(RxWiki News) A crucial part of medical science is continually reviewing the data to make sure the current gold standard is really the best treatment. Many changes in policy have taken place after simple data analysis.
Recently published research found that a form of radiation known as brachytherapy was associated with lower risks and better outcomes than external radiation therapy in treating men with high-risk prostate cancer.
"Ask your oncologist about brachytherapy."
"Today, for the most part, brachytherapy is not being used for these high-risk patients or even recommended," lead author of the study Xinglei Shen, M.D., said. "But if you look at the biology and theory behind it, it makes sense: you can really give a [higher] dose with brachytherapy than with EBRT alone to the prostate. And this presents an opportunity for high-risk patients."
Brachytherapy involves placing a radioactive material close to the tumor, in contrast to the more common therapy where beams of radiation from a machine are aimed at a tumor, known as external beam radiation therapy (EBRT).

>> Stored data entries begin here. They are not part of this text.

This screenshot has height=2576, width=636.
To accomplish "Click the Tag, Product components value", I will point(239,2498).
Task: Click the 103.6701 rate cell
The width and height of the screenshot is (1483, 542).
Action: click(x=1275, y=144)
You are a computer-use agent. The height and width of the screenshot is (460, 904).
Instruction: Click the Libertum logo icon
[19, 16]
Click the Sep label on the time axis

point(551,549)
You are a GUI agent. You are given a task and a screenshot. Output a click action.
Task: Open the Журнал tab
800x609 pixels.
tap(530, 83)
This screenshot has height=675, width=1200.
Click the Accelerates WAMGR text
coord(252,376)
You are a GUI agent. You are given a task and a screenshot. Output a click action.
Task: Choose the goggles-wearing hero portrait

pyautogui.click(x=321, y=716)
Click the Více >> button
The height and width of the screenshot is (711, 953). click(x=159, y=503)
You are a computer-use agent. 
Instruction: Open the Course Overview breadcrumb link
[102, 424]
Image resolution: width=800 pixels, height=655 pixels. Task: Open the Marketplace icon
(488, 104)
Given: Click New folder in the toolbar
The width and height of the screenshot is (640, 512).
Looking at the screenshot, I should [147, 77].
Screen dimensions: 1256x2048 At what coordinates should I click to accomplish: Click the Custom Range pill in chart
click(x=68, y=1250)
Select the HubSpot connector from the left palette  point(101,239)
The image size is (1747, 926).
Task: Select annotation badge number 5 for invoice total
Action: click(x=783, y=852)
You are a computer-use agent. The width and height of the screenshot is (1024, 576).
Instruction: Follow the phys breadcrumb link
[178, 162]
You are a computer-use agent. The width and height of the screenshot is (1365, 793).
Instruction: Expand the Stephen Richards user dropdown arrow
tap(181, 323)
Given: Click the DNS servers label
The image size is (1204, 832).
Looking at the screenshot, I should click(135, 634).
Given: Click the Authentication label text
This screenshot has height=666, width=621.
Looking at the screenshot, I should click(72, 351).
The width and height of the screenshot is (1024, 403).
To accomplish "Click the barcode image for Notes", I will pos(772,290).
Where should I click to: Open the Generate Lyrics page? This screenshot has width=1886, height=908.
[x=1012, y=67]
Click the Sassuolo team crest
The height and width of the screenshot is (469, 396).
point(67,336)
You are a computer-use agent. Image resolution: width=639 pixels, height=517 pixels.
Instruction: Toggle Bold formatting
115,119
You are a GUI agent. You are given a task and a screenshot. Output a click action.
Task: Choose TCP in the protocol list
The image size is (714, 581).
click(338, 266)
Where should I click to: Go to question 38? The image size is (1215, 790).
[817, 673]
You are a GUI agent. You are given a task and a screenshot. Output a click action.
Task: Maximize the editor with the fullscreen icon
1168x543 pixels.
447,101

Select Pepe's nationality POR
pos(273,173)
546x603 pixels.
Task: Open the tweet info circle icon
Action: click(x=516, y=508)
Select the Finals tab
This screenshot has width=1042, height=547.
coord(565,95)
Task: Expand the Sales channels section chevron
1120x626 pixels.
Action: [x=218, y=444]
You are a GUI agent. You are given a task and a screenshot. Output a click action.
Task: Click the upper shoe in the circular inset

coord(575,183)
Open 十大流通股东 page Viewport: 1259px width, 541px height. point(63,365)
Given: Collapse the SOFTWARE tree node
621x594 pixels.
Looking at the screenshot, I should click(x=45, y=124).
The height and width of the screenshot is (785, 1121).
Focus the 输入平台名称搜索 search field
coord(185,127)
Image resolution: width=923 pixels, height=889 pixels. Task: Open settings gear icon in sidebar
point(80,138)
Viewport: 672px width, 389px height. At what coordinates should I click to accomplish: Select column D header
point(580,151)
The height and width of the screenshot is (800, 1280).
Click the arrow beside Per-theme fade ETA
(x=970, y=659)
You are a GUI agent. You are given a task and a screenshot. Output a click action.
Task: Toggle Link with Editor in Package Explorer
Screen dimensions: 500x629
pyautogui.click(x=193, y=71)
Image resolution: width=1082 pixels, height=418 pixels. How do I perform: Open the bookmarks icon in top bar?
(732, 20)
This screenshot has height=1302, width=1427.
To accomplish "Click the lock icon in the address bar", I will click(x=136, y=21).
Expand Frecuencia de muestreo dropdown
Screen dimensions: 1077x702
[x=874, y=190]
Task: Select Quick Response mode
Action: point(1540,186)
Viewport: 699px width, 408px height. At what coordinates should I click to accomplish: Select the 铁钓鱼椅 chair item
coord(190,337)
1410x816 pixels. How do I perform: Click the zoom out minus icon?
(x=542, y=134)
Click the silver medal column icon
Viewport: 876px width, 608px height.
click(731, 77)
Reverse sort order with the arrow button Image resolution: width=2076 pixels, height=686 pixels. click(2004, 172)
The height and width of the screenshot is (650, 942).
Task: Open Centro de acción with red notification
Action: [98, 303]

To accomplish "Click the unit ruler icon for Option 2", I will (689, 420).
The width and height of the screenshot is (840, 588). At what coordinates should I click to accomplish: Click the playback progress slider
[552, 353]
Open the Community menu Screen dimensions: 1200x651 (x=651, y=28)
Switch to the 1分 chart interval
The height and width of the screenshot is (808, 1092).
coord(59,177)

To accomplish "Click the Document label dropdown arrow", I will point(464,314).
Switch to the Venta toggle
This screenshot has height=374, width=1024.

Despite lower rates of complications, brachytherapy is not commonly used to treat high-risk cancers, and EBRT was the only therapy used to treat 73.5 percent of the patients in the study.
Used as early as 1901, brachytherapy was abandoned in favor of external radiation therapy, which was safer for the doctor and seen as more effective. Newer techniques and materials developed over the past century contribute to brachytherapy's improvements.
The data analysis of 12,745 prostate cancer patients was published in January in the International Journal of Radiation Oncology Biology Physics by a team working for the Kimmel Cancer Center, a division of Thomas Jefferson University in Philadelphia.
In the patients treated with either brachytherapy or both forms of radiation, long term mortality was significantly decreased when compared to patients treated with traditional radiation therapy.
This research was supported in part by a grant from the National Cancer Institute. The paper denied any conflicts of interest.